In a twist that feels all too familiar to those watching the construction industry, Shimizu Corporation, one of Japan’s leading construction giants, is facing an unprecedented crisis. Recently, the company announced a significant downward revision of its earnings forecast for the fiscal year ending March 2024, predicting an operating loss of 33 billion yen—a first since its listing. Although the final net profit will be salvaged through the disposal of cross-held shares, the operating loss marks a significant blow, primarily attributed to cost overruns in large-scale projects due to surging material and labor costs, with the construction division’s gross profit margin for completed projects plummeting to an astonishing negative 3.3%. In response, Shimizu has decided to cut executive compensation by up to 30%.

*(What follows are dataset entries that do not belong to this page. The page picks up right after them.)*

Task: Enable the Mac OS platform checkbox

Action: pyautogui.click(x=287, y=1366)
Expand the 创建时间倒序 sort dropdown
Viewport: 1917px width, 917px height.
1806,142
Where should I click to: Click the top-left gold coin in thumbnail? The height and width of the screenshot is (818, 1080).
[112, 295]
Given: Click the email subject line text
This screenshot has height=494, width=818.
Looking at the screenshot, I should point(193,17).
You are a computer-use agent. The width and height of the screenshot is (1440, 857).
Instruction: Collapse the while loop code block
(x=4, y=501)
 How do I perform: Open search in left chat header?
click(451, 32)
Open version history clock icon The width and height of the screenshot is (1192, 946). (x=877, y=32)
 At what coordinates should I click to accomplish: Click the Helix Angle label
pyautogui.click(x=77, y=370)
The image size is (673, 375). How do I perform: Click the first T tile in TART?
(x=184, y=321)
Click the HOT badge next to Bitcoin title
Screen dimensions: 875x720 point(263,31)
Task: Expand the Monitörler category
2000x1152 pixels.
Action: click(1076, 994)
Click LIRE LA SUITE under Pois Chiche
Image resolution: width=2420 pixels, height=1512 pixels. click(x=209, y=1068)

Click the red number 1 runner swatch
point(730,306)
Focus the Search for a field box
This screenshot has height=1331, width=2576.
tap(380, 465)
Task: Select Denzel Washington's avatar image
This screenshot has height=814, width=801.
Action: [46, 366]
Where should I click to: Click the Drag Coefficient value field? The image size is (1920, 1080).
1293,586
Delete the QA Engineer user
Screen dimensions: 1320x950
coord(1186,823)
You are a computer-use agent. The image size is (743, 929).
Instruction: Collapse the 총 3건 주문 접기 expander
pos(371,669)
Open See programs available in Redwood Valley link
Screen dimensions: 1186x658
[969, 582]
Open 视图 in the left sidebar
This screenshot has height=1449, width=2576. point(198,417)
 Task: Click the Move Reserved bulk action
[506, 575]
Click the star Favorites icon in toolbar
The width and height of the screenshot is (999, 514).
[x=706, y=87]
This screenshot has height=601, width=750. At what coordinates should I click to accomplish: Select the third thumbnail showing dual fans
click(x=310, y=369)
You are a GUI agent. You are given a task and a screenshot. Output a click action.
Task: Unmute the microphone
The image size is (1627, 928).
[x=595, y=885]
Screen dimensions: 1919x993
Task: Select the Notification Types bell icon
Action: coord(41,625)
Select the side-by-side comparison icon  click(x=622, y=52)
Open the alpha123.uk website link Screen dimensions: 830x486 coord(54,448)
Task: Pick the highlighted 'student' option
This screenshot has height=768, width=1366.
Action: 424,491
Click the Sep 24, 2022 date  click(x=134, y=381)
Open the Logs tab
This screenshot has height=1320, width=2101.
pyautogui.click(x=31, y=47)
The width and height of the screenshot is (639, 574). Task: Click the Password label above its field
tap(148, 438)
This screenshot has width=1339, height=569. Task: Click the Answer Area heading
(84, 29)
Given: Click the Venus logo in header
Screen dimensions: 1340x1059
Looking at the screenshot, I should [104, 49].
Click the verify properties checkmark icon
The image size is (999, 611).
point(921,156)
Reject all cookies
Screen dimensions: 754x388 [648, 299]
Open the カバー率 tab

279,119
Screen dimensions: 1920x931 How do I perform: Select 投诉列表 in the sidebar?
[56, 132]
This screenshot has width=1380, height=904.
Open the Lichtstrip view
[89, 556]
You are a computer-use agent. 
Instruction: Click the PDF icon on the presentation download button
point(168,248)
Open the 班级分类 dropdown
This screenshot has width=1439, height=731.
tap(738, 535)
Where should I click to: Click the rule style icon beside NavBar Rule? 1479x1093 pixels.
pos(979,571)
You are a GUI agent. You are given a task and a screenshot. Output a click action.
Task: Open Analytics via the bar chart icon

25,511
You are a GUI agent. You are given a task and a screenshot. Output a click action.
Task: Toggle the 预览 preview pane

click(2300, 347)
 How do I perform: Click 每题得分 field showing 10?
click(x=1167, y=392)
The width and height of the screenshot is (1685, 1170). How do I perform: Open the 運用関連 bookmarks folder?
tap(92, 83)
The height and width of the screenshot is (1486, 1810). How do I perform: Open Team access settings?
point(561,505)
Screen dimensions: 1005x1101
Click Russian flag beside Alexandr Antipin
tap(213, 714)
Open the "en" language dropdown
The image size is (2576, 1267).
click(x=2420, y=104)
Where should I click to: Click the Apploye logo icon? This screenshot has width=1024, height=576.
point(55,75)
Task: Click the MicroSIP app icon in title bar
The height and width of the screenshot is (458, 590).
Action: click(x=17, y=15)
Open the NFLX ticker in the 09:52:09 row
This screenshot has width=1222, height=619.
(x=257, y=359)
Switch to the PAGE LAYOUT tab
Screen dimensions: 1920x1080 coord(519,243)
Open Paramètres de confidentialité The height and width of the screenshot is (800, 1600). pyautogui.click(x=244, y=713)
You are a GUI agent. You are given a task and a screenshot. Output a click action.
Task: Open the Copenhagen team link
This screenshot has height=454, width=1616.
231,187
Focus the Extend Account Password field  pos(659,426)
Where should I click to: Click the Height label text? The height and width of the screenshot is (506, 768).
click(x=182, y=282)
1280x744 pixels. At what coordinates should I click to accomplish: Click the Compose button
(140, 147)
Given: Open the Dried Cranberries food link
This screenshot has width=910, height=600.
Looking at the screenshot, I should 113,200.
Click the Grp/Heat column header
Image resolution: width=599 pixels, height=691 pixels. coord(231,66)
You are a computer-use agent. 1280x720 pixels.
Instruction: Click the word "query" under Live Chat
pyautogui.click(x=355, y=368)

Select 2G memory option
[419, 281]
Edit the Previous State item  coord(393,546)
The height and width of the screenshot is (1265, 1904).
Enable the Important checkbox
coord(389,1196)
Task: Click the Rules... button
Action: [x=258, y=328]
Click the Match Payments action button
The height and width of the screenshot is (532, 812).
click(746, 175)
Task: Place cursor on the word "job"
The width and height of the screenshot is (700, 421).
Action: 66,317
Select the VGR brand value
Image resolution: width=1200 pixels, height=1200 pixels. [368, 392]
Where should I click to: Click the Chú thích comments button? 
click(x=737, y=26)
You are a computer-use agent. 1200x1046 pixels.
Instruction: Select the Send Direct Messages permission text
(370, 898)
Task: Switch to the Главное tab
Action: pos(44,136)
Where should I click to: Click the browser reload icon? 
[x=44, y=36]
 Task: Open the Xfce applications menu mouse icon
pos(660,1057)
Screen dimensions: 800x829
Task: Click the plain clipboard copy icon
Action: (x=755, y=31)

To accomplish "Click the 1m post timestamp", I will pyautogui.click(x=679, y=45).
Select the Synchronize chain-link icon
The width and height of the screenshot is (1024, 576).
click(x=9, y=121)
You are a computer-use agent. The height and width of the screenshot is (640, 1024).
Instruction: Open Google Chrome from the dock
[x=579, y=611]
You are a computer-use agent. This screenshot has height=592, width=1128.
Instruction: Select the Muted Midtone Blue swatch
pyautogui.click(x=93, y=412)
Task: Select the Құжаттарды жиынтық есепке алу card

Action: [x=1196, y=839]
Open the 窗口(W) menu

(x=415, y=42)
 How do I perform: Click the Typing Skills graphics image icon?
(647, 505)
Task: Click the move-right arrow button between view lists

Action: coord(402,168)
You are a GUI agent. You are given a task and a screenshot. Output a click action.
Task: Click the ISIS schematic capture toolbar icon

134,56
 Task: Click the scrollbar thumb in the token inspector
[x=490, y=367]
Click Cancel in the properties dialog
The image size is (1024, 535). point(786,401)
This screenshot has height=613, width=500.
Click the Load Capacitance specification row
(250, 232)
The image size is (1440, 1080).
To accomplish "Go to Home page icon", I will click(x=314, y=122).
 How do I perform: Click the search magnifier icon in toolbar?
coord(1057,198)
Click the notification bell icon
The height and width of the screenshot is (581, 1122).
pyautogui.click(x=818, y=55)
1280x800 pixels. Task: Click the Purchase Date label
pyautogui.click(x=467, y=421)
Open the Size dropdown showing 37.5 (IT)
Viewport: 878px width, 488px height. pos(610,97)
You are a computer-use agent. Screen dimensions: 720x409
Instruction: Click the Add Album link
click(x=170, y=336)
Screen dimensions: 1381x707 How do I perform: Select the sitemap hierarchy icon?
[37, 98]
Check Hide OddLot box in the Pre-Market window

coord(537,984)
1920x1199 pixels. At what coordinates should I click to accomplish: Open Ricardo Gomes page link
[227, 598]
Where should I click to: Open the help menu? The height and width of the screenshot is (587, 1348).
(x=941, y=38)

However, Shimizu’s struggles extend beyond its financial performance. Last spring, a curious incident involving the founding family raised eyebrows. In June, during the preparation for the annual shareholders’ meeting, a surprising change was noted: Motoaki Shimizu, a family scion presumed to be reappointed as a director, was unexpectedly replaced by his younger brother, Noriaki Shimizu.
The company had announced its executive appointments on March 8, including Motoaki’s name in the post-meeting executive structure. Yet, a subsequent announcement on May 30, modifying part of that structure, did not mention Motoaki. By the time the meeting invitations were sent out around June 1, Noriaki’s name had appeared instead. Meanwhile, changes were also afoot at Shimizu Land, the asset management firm of the founding family and the second-largest shareholder of Shimizu Corporation, where Motoaki resigned as president on April 20, succeeded by Noriaki on June 21, indicating a less than smooth transition.
Shimizu Corporation, established in 1804 by the first-generation Kihachiro Shimizu, has a storied legacy of leadership within the Shimizu family, a tradition that ended in 1966 with the retirement of the sixth-generation leader, Yasuo Shimizu. Since then, the company has been led by non-family presidents, with Yasuo’s son, Mitsuaki, rising to executive vice president but never reaching the presidency, leading to speculation of internal conflicts.
Motoaki Shimizu assumed a largely ceremonial role within the company in 2017, serving as a non-executive director and chair of the Nomination and Remuneration Committee. His unexpected exit from the board, without any prior indication, adds a layer of mystery to the unfolding drama.
Despite being direct descendants of the founder, the Shimizu family’s stake in the company is minimal. The shares are dispersed among various family members and entities, making it difficult to discern who holds the reins. Yet, Shimizu Land has been increasing its stake in Shimizu Corporation, recently reaching 10.4%. Concerns have been raised about the approval rates for the appointments of Chairman Yoichi Miyamoto and President Kazuyuki Inoue, which have been unusually low, sparking speculation about the source of opposition or abstention votes and whether these events are interconnected.
This situation at Shimizu Corporation highlights not just financial challenges but also intricate family dynamics and power struggles within one of Japan’s most venerable construction firms. The unfolding events could have profound implications for the company’s future direction and governance, raising questions about the balance between tradition and modern corporate management in Japan’s storied business families.